Posted March 15th 2019

Metabolomic analyses of vigabatrin (VGB)-Treated mice: GABA-transaminase inhibition significantly alters amino acid profiles in murine neural and non-neural tissues.

Erland Arning Ph.D.

Erland Arning Ph.D.

Walters, D. C., E. Arning, T. Bottiglieri, E. E. W. Jansen, G. S. Salomons, M. N. Brown, M. A. Schmidt, G. R. Ainslie, J. B. Roullet and K. M. Gibson (2019). “Metabolomic analyses of vigabatrin (VGB)-Treated mice: GABA-transaminase inhibition significantly alters amino acid profiles in murine neural and non-neural tissues.” Neurochem Int.

Full text of this article.

The anticonvulsant vigabatrin (VGB; Sabril(R)) irreversibly inhibits GABA transaminase to increase neural GABA, yet its mechanism of retinal toxicity remains unclear. VGB is suggested to alter several amino acids, including homocarnosine, beta-alanine, ornithine, glycine, taurine, and 2-aminoadipic acid (AADA), the latter a homologue of glutamic acid. Here, we evaluate the effect of VGB on amino acid concentrations in mice, employing a continuous VGB infusion (subcutaneously implanted osmotic minipumps), dose-escalation paradigm (35-140mg/kg/d, 12 days), and amino acid quantitation in eye, visual and prefrontal cortex, total brain, liver and plasma. We hypothesized that continuous VGB dosing would reveal numerous hitherto undescribed amino acid disturbances.
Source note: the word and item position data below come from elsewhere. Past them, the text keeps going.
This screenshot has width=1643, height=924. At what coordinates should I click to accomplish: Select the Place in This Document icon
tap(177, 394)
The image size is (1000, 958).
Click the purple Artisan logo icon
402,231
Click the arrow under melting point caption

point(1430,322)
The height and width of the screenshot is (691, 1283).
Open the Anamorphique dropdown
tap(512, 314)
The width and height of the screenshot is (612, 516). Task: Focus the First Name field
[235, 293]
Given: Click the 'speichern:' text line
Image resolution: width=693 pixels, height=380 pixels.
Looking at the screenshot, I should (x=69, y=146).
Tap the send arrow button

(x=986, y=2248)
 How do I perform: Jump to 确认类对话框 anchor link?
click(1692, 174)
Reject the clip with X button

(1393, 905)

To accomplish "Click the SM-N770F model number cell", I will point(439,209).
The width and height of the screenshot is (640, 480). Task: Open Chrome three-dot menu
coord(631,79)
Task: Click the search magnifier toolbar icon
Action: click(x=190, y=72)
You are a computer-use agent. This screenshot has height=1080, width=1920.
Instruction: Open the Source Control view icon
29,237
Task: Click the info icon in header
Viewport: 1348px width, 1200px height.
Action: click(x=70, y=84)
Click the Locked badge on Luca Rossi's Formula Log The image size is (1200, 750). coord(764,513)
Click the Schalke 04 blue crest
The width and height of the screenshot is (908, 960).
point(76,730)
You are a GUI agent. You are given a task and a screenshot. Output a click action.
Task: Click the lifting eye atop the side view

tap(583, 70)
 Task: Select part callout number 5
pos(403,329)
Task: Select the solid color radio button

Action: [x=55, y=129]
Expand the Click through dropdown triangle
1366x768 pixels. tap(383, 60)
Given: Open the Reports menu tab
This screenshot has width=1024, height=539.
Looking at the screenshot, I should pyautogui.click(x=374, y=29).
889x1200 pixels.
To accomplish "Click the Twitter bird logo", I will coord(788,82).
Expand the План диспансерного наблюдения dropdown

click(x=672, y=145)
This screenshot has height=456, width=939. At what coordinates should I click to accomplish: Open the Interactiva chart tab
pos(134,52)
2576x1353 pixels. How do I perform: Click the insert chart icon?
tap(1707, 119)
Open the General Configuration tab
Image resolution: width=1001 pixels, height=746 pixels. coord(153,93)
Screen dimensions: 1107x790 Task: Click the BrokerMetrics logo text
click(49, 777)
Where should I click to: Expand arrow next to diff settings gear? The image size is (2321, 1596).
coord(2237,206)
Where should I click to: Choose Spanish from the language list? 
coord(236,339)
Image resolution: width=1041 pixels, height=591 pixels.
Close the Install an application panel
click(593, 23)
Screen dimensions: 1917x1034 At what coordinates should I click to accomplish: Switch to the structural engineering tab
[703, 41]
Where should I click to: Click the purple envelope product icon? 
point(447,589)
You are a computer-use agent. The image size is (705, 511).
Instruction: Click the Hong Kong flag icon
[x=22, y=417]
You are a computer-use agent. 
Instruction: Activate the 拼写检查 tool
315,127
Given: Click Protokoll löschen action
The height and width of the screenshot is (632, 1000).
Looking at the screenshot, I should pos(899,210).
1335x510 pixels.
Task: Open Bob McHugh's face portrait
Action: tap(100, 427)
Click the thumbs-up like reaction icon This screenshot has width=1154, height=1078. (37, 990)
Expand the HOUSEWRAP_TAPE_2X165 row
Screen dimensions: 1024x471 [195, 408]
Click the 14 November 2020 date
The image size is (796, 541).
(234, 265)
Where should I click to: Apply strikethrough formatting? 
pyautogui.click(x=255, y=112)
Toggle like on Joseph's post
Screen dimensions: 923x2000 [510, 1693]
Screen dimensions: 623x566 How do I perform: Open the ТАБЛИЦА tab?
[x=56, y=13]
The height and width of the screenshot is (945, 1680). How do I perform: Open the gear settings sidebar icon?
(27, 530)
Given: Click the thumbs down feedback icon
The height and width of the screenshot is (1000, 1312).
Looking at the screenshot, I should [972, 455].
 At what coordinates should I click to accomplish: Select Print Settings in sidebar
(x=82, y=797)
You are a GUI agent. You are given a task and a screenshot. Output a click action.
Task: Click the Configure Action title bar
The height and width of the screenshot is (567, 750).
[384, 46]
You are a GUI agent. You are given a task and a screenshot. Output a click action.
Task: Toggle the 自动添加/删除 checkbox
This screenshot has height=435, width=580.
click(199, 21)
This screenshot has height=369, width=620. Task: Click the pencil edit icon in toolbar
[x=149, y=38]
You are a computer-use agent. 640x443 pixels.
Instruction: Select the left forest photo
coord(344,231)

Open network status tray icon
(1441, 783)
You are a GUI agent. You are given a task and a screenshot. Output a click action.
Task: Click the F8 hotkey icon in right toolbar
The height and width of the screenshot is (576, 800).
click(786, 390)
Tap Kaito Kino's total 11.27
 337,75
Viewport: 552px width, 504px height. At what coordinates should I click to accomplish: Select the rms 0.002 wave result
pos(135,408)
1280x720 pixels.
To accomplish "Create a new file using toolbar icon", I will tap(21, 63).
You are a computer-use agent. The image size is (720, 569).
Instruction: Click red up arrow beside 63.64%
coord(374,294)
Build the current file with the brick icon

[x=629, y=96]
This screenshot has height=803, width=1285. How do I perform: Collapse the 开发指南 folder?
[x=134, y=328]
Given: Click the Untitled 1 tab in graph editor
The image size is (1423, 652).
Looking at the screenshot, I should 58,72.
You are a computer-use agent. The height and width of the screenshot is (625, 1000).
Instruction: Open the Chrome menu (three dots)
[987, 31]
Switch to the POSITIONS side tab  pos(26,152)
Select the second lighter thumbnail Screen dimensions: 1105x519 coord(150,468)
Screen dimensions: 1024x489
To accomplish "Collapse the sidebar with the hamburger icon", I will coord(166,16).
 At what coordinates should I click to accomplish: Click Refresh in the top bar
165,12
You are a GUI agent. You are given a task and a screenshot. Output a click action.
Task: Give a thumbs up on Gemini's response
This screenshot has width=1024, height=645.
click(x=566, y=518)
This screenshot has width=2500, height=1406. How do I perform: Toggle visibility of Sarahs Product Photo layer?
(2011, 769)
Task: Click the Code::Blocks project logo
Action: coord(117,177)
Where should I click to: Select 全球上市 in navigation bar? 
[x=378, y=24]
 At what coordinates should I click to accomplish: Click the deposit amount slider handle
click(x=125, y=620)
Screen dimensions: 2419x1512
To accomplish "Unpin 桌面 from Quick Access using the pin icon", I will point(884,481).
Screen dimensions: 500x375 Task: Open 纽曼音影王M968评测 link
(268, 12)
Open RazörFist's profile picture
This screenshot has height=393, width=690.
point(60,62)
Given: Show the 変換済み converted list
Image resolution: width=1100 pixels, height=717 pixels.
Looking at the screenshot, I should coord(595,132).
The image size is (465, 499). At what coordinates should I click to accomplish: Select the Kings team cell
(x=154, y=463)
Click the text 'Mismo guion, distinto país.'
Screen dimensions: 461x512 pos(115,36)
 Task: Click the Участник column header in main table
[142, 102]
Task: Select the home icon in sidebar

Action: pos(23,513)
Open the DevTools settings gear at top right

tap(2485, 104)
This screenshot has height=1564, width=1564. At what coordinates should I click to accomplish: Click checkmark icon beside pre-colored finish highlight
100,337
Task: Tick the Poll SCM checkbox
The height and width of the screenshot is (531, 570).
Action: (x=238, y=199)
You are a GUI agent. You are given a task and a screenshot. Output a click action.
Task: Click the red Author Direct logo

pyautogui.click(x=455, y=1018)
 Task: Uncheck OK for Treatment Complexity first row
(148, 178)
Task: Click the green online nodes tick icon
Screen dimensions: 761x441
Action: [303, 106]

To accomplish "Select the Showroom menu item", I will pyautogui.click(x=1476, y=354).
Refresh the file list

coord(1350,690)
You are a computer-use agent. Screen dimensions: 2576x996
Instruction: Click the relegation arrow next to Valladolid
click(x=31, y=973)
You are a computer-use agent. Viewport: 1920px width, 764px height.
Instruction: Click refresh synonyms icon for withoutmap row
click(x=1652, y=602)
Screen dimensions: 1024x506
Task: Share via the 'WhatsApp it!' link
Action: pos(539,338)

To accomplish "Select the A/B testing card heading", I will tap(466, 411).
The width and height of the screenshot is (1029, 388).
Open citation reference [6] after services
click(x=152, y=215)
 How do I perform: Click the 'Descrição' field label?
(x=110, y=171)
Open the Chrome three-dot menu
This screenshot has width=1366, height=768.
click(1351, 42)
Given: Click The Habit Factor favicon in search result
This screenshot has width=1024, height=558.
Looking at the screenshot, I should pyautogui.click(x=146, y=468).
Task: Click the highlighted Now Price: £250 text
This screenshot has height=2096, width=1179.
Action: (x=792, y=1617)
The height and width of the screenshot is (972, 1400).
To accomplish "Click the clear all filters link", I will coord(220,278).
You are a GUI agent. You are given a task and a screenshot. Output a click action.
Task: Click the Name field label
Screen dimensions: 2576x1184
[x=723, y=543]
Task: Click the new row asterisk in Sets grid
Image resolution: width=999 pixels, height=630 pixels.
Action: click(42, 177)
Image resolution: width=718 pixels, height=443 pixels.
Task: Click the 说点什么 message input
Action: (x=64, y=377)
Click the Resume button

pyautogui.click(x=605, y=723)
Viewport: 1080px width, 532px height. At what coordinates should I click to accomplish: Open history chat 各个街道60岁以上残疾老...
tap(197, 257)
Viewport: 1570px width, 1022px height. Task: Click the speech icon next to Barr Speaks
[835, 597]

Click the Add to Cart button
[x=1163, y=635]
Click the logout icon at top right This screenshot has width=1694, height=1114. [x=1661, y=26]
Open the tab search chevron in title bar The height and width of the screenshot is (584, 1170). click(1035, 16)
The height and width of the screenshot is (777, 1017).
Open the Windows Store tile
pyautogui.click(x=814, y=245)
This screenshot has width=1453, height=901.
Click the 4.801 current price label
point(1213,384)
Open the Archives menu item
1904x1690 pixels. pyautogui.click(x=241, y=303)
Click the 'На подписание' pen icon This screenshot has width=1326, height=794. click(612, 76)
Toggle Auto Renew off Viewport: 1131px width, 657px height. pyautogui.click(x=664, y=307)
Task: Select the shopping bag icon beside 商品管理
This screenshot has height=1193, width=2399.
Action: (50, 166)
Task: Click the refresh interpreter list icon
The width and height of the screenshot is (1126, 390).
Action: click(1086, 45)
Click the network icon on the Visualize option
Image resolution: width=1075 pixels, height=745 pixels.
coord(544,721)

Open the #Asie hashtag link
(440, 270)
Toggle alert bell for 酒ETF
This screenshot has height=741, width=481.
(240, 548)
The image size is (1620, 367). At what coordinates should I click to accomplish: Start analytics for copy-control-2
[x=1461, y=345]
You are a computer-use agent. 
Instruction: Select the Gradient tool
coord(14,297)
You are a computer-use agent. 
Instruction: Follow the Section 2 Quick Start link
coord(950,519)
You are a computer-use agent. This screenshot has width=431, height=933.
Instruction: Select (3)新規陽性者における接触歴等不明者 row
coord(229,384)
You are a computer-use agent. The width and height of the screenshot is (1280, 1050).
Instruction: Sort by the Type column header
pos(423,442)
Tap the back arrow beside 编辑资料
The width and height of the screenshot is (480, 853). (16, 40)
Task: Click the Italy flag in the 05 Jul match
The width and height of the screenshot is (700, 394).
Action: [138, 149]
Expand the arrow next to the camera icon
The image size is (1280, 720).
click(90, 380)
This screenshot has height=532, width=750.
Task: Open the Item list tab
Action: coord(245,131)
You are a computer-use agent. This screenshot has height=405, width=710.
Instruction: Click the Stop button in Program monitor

Consistent amino acid elevations across tissues included GABA, beta-alanine, carnosine, ornithine and AADA, as well as neuroactive aspartic and glutamic acids, serine and glycine. Maximal increase of AADA in eye occurred at 35mg/kg/d (41+/-2nmol/g (n=21, vehicle) to 60+/-8.5 (n=8)), and at 70mg/kd/d for brain (97+/-6 (n=21) to 145+/-6 (n=6)), visual cortex (128+/-6 to 215+/-19) and prefrontal cortex (124+/-11 to 200+/-13; mean+/-SEM; p<0.05), the first demonstration of tissue AADA accumulation with VGB in mammal. VGB effects on basic amino acids, including guanidino-species, suggested the capacity of VGB to alter urea cycle function and nitrogen disposal. The known toxicity of AADA in retinal glial cells highlights new avenues for assessing VGB retinal toxicity and other off-target effects.